Conrad Lluis Martell
Ausgabe 1317 | 12.04.2017 | 06:00

Hier wird trainiert

Sport 500.000 Leute klettern regelmäßig in Deutschland, in Europa sind es drei Millionen. Unser Autor kennt das Lebensgefühl

Es geschah plötzlich. Das unerwartete Abrutschen, der wuchtige Aufprall auf den harten Stein. Eine Ironie des Schicksals, dass mein Kletterunfall nicht draußen am Fels, sondern in urbaner Umgebung geschah, ausgerechnet am Tag nach der Rückkehr von einer Hochtour in den Pyrenäen. Ich war von zwei Metern rücklings gefallen und hatte mir dabei Brüche unterhalb der Handgelenke zugezogen. Der ärztliche Rat: Ruhe. Mindestens drei Monate sollte ich meine Hände so wenig wie möglich belasten. Der Verzicht auf Computer und Hausarbeit war überhaupt kein Problem. Aber monatelang pausieren, die Kondition verlieren? Lächerliche, ja privilegierte Sorgen, doch dass ein Hobby zur Leidenschaft wird, für manchen in der Prioritätenliste gleichauf mit (oder höher als) Lohnarbeit, Ausbildung, Paarbeziehung oder Familie rangiert, geschieht erstaunlich oft.
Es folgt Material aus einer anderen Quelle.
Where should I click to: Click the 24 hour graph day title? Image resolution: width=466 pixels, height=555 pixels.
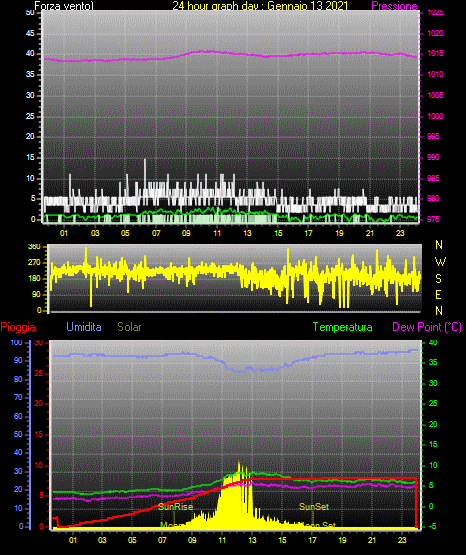point(260,6)
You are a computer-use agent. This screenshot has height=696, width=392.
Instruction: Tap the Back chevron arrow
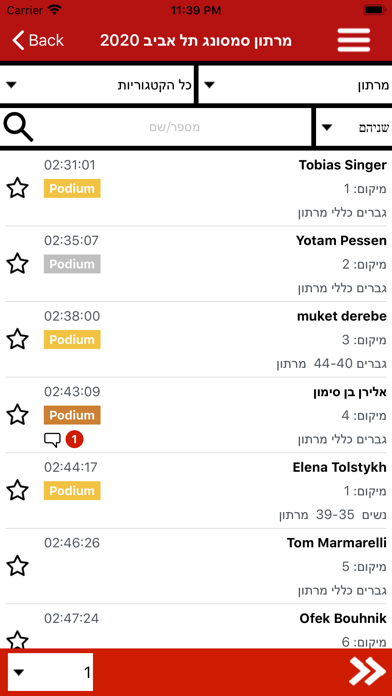click(x=19, y=40)
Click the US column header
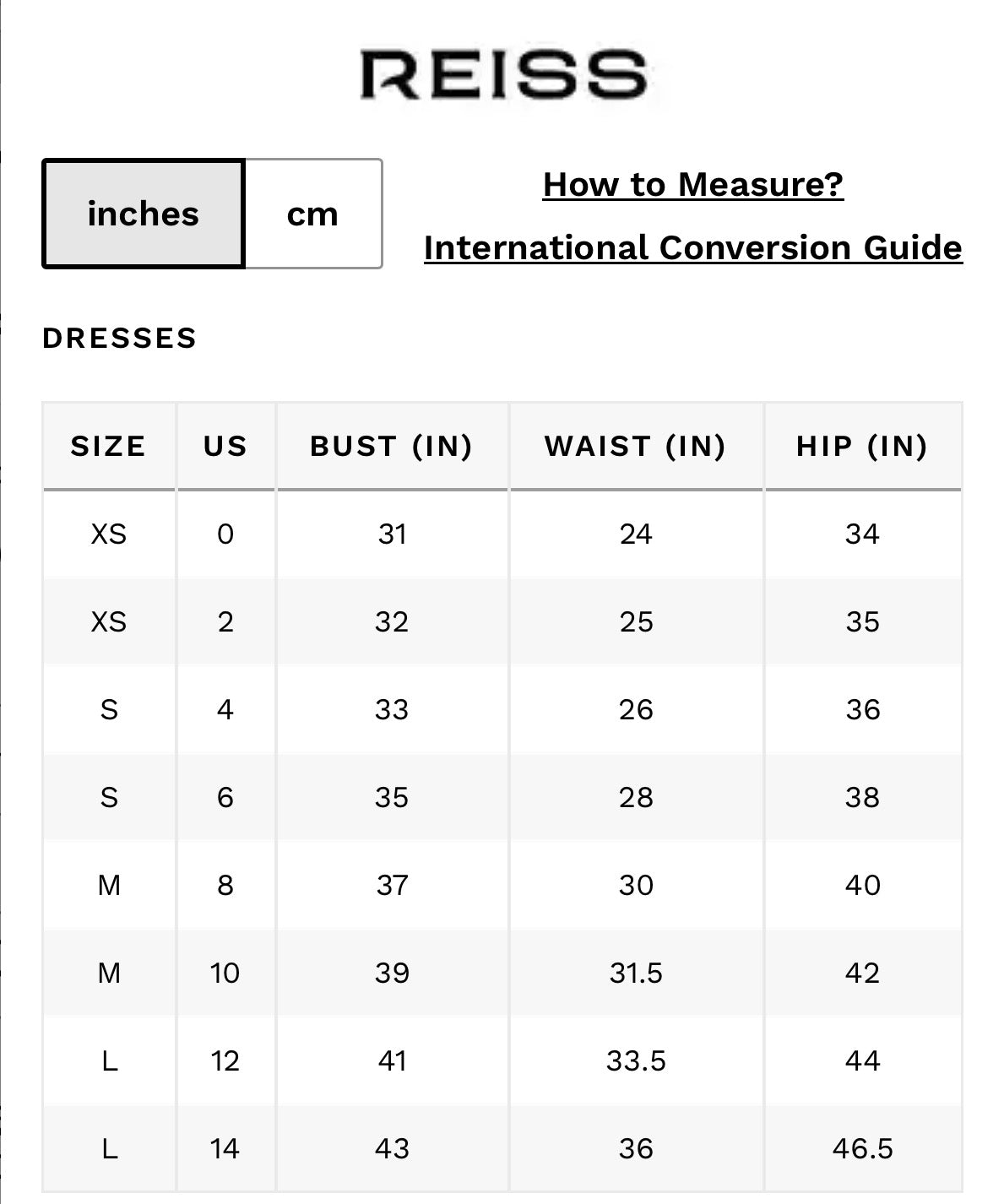1004x1204 pixels. 225,446
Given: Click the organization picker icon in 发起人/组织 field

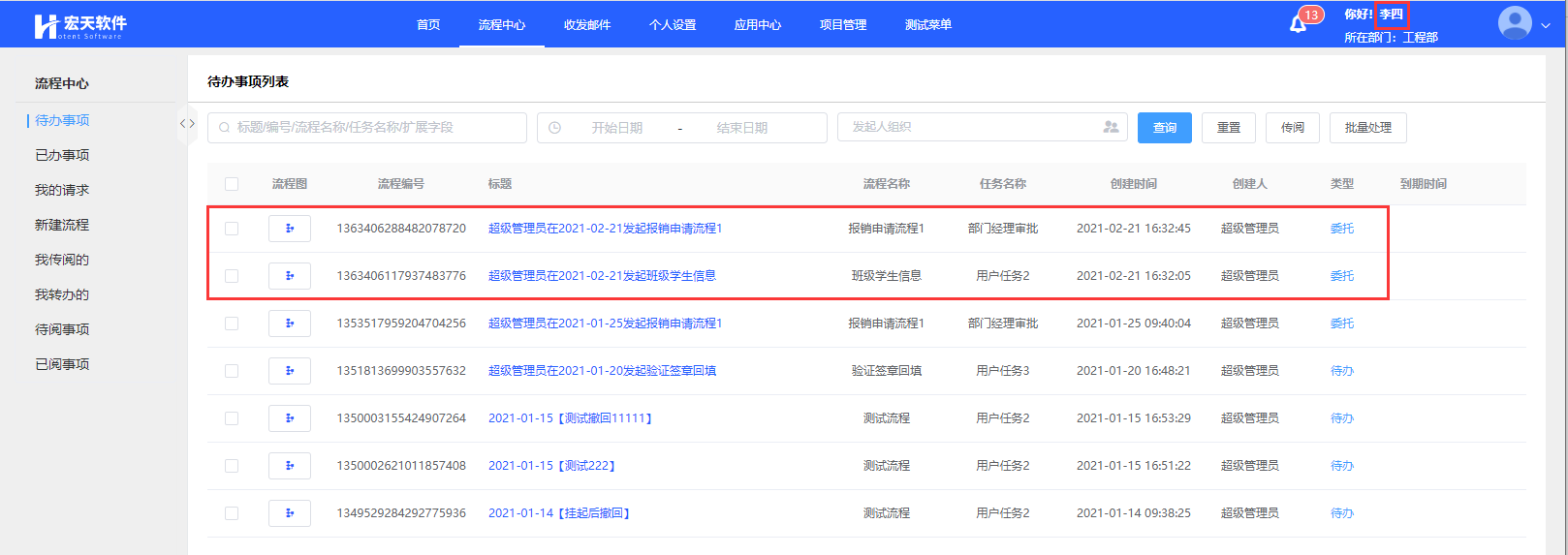Looking at the screenshot, I should 1111,127.
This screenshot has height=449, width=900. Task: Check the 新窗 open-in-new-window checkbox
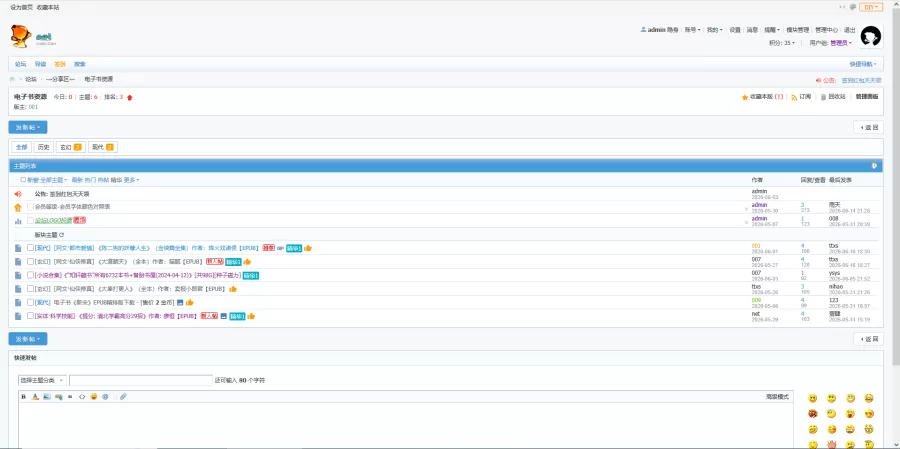(x=24, y=180)
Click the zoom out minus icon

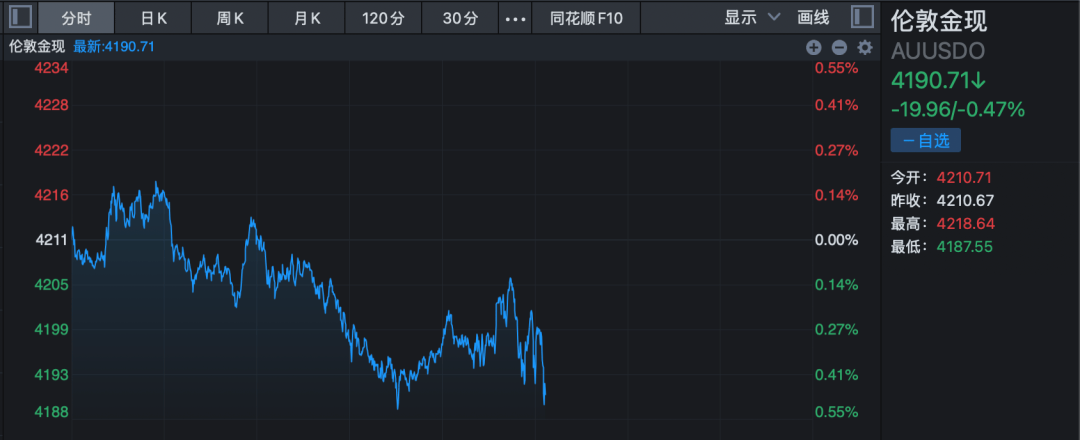[x=839, y=47]
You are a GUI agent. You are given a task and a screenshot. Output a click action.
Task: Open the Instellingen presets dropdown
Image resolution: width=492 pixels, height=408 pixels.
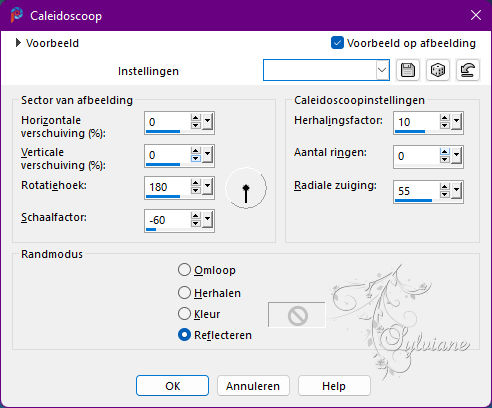pyautogui.click(x=382, y=70)
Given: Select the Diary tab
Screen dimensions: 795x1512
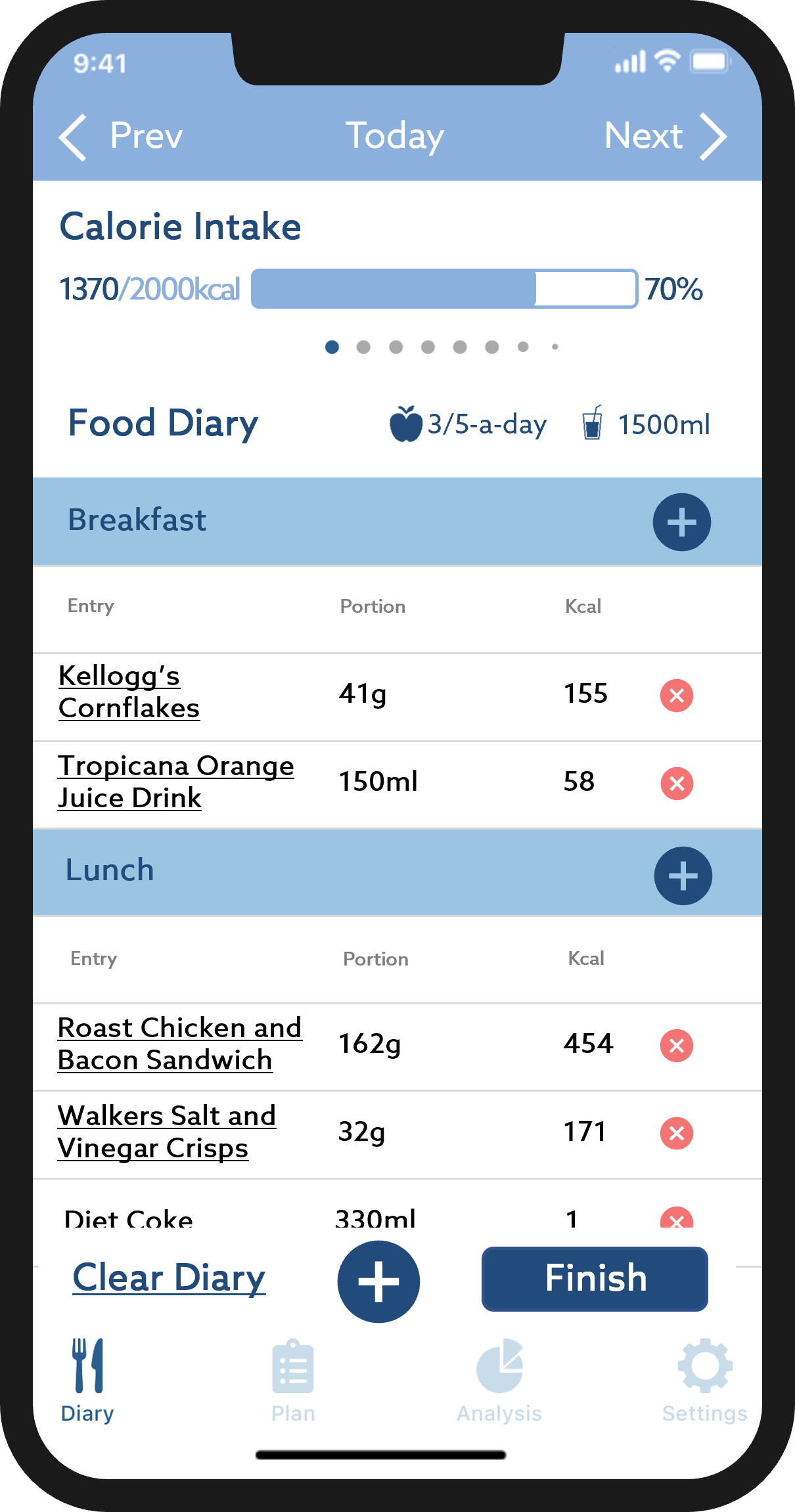Looking at the screenshot, I should [x=87, y=1381].
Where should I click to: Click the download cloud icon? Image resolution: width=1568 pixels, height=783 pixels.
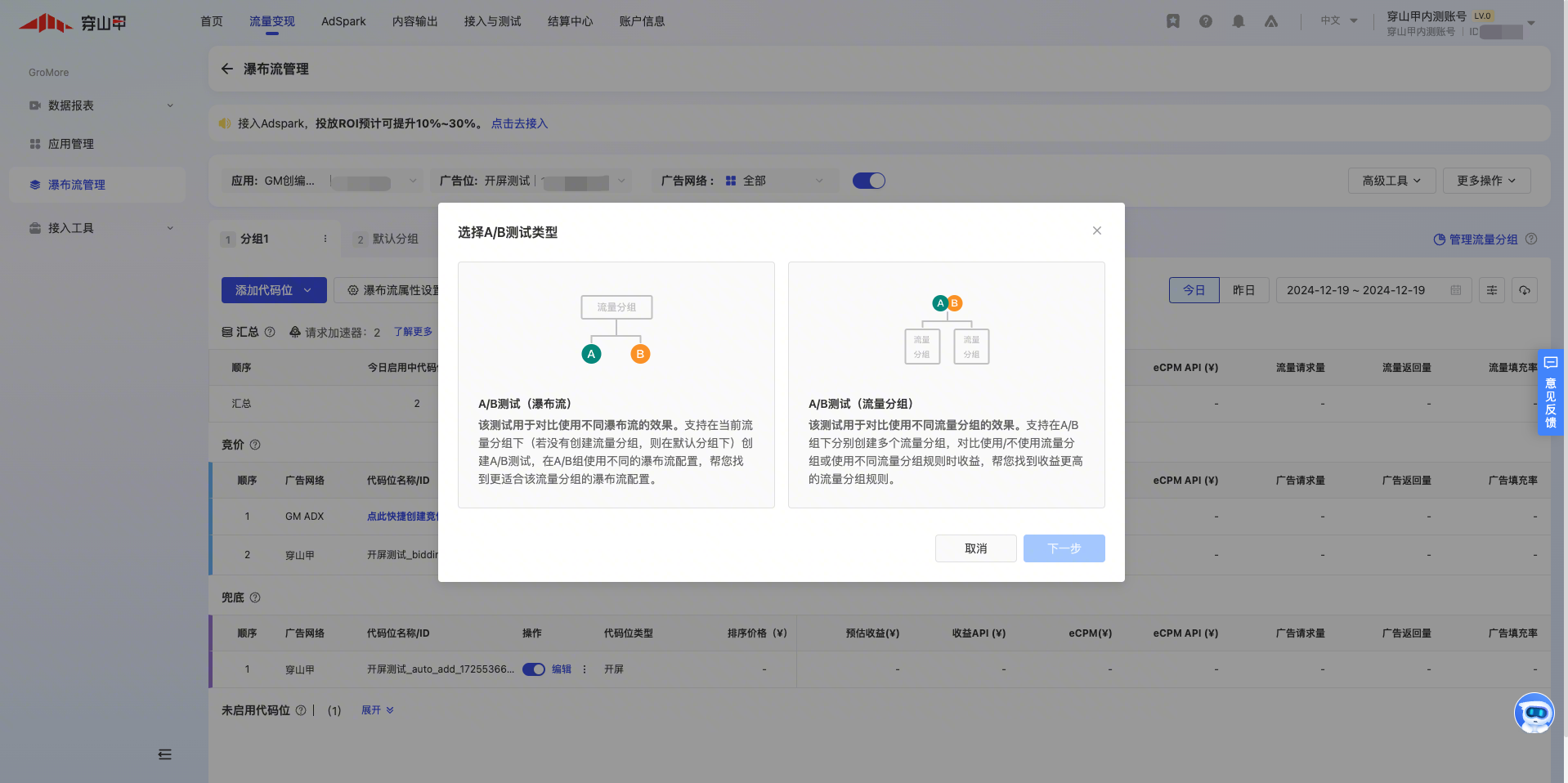coord(1525,290)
Heutzutage haben sich die stabilen Identitäten von einst verflüssigt. Es genügt nicht mehr, sich als Arbeiterin, Familienvater oder Mutter, Student oder gutsituierte Bürgerin zu identifizieren, der Mensch braucht mehr. Manche machen den Fußballklub zum Lebenszweck, andere küren einen nachhaltigen Lebensstil zum Fetisch, wieder andere steigern sich in Beruf und Karriere hinein – und einige geben sich dem Klettern hin. Der Sport boomt. In jeder mittelgroßen Stadt steht eine Kletterhalle, in Metropolen wie Berlin Dutzende, in Deutschland insgesamt stehen um die 500 Hallen. Dem Deutschen Alpenverein (DAV) zufolge kraxelten 2016 in der Bundesrepublik mehr als 500.000 Menschen – in ganz Europa drei Millionen. Vom Kindes- bis zum Seniorenalter praktiziert, Klettern steigt zum Volkssport auf.

Massentourismus

Als Deutschspanier, der nach langer Studienzeit in Deutschland und der Schweiz seit 2013 wieder in seiner Heimatstadt Barcelona lebt, kenne ich das Klettern in zwei Facetten. Einerseits Deutschland mit den durchgestylten Kletterhallen und ihren Rundum-Fitness- und Wellnesspaketen. Hier zeigt jeder, was er oder sie kann, vom tätowierten Muskelpaket über den schmächtigen Studenten, der an ersten Bewegungen werkelt, hin zur vierköpfigen Familie in voller Outdoormontur. Andererseits Spanien. Hier geht es wilder zu, die zentrale Spielwiese ist weniger die Halle als vielmehr der Fels. Sei’s im Sportklettern (Kletterei über eine Seillänge, zwischen 10 und 50 Meter in die Höhe), in Mehrseillängen (Routen über hunderte Meter, die oft mit Gipfelbesteigungen enden, zuweilen selbst abgesichert werden müssen) oder im Bouldern (kurze, intensive Bewegungen an meterhöhen Felsblöcken, ganz ohne Seil) – gerade an Wochenenden und in Ferienzeiten sind viele Gebiete regelrecht überlaufen. Denn Spanien ist seit Ende der 1990er ein internationales Klettermekka geworden. Gerade in der kalten Jahreszeit kommen Besucher aus aller Welt. Sonne und Fels finden sich in Spanien reichlich, anders als in Deutschland, wo Klima und Geografie (und Reglementierungen) das Felsklettern nicht immer und überall erlauben. Dazu die riesige Infrastruktur: eingerichtete Routen en masse, englischsprachige Führer, ein breites Netz an Hütten, Campingplätzen und Apartments. Klettern in Spanien ist zum touristischen Massenziel avanciert.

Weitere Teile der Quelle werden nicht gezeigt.